Quelles ont été les actions ou initiatives particulièrement réussies dans ce plan ?

« L’amélioration du dispositif de signalement, validée par les conseils, a été un point fort, confirmée par l’augmentation constante du nombre de signalements. Pour faire connaître le dispositif et diminuer les violences qui sont le plus puissant frein à l’égalité, on a opéré un développement général de la formation et de la sensibilisation sur les violences sexuelles et sexistes, ainsi que sur les discriminations. Le réseau des sentinelles de l’établissement se distingue avec 80 personnes formées. La sensibilisation des étudiant·es, notamment lors des Réunions de Pré-Rentrée est également un progrès remarquable. L’embauche de trois membres du personnel dédiés à la mission égalité et à ONDES, ainsi que la désignation d’une vice-présidence dédiée à ces questions ont permis ces réalisations. 
Enfin,d’autres mesures ont été mises en place comme l’installation de distributeurs de protections périodiques dans tous les bâtiments du campus. »

2. Le nouveau plan pour l’égalité 2024-2026

L’Université Gustave Eiffel a lancé un nouveau plan pour l’égalité 2024-2026, pouvez-vous nous en présenter les grandes lignes et les priorités principales ?

« Ce nouveau plan inclut l’ensemble de la communauté universitaire, étendant ses actions au-delà du personnel pour inclure les étudiant·es, la recherche et l’administration. Il s’inscrit dans la continuité des actions menées dans le précédent plan, tout en mettant l’accent sur la correction des inégalités de rémunération entre femmes et hommes. 
Ce plan vise également à progresser dans la lutte contre toutes les formes de discrimination (genre, orientation sexuelle, religion, etc.). 
Une attention particulière est portée à la réduction des violences et au changement des comportements car nous recevons de très nombreux signalements (près de 90 en 2023). De plus, l’ONDES joue un rôle central, il permet de structurer ces actions et aide à déterminer les priorités de ce nouveau plan 2024-2026. »

En quoi ce nouveau plan diffère-t-il de l’ancien ? Quels sont les objectifs clés ?

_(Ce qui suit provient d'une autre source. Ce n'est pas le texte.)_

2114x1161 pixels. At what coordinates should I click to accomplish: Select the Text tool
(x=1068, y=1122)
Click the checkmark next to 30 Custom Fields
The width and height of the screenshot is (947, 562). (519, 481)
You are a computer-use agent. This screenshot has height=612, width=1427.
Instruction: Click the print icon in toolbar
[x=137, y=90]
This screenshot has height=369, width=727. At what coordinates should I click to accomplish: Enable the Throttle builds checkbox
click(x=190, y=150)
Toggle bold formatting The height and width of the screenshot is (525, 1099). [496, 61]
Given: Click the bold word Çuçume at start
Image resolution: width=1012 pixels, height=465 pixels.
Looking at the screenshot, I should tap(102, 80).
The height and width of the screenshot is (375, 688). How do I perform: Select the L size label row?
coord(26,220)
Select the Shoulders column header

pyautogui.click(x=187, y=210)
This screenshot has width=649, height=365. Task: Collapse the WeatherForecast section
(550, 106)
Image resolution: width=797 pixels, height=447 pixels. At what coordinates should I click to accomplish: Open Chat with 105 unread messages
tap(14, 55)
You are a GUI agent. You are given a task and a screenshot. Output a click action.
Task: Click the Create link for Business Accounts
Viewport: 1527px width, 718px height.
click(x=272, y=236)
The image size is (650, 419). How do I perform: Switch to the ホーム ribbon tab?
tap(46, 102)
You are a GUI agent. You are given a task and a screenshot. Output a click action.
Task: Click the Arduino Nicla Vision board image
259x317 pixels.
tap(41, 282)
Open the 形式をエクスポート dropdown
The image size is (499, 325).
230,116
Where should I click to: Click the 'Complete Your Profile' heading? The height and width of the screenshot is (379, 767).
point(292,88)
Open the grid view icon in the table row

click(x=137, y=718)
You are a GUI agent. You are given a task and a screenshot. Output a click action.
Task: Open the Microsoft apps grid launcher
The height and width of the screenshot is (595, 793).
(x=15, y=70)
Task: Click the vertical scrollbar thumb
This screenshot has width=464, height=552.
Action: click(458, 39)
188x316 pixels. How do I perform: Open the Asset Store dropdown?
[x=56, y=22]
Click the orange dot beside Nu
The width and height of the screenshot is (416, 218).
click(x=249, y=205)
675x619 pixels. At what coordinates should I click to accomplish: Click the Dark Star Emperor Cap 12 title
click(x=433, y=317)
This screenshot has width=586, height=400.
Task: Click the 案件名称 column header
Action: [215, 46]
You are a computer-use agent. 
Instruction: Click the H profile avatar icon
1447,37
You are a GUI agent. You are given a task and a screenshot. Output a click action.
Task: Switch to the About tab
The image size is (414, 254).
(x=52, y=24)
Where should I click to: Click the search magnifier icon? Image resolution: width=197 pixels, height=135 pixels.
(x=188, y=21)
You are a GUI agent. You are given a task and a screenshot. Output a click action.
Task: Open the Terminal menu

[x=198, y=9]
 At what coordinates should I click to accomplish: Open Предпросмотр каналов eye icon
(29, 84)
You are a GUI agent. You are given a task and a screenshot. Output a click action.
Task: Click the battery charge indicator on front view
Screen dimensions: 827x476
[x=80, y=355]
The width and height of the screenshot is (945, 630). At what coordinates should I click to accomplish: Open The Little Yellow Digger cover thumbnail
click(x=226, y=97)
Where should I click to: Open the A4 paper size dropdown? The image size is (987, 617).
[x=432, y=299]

« Il ne s’agit pas de se distinguer du plan précédent car c’est un travail de longue haleine dans un contexte de progression du sexisme et de la violence discriminatoire et l’essentiel tient à la constance des efforts, mais ce nouveau plan prévoie des actions correctives nouvelles pour réduire les inégalités salariales, soutenues par une enveloppe budgétaire dédiée. Il propose des actions soutenant des personnes touchées par des situations particulières qui sont souvent des femmes ou ont des effets spécifiques sur elles, comme les congés liés à des situations personnelles difficiles (endométriose, violences conjugales, accompagnement des enfants en situation de handicap, divorce). 
Le plan maintient l’objectif de lutter contre les violences sexistes et sexuelles, tout en élargissant son champ d’action aux autres formes de violence, telles que le racisme et les LGBTphobies. »

3. Les enjeux pour l’Université Gustave Eiffel

Quels sont, selon vous, les enjeux clés en matière d’égalité pour l’Université Gustave Eiffel, à la fois sur le plan académique et social ?

« L’Université Gustave Eiffel entend être une actrice majeure de la ville durable et des transitionsor il ne peut y avoir de ville durable sans égalité entre les hommes et les femmes, comme l’indiquent les objectifs du développement durable de l’ONU. La diffusion d’une culture de l’égalité est essentielle pour réduire les violences et le sexisme, qui représentent les premiers obstacles à la mixité des formations, des métiers et à l’égalité dans les carrières. Le féminicide de notre collègue Cécile Poisson nous a cruellement rappelé l’existence d’un continuum des violences sexistes qui impose de lutter contre toutes les formes. »

Comment l’université implique-t-elle ses différents acteurs et actrices, étudiant·es, enseignant·es, et personnels, dans la mise en œuvre de ces actions ?

« L’université implique toute sa communauté à travers la formation, la sensibilisation et le réseau des sentinelles égalité. L’emploi d’un langage égalitaire est encouragé afin que toute personne se sente impliquée, des actions communes transversales sont mises en place, comme la distribution de culottes menstruelles lors d’événements comme l’éco-festival. 
Le plan a été élaboré par un large comité de pilotage, avec des réunions organisées sur tous les campus, impliquant ainsi la communauté dans son ensemble. Des événements sont également organisés en f/onction des besoins des campus, et des ateliers de sensibilisation contre les violences sont réalisés pour les étudiant·es. »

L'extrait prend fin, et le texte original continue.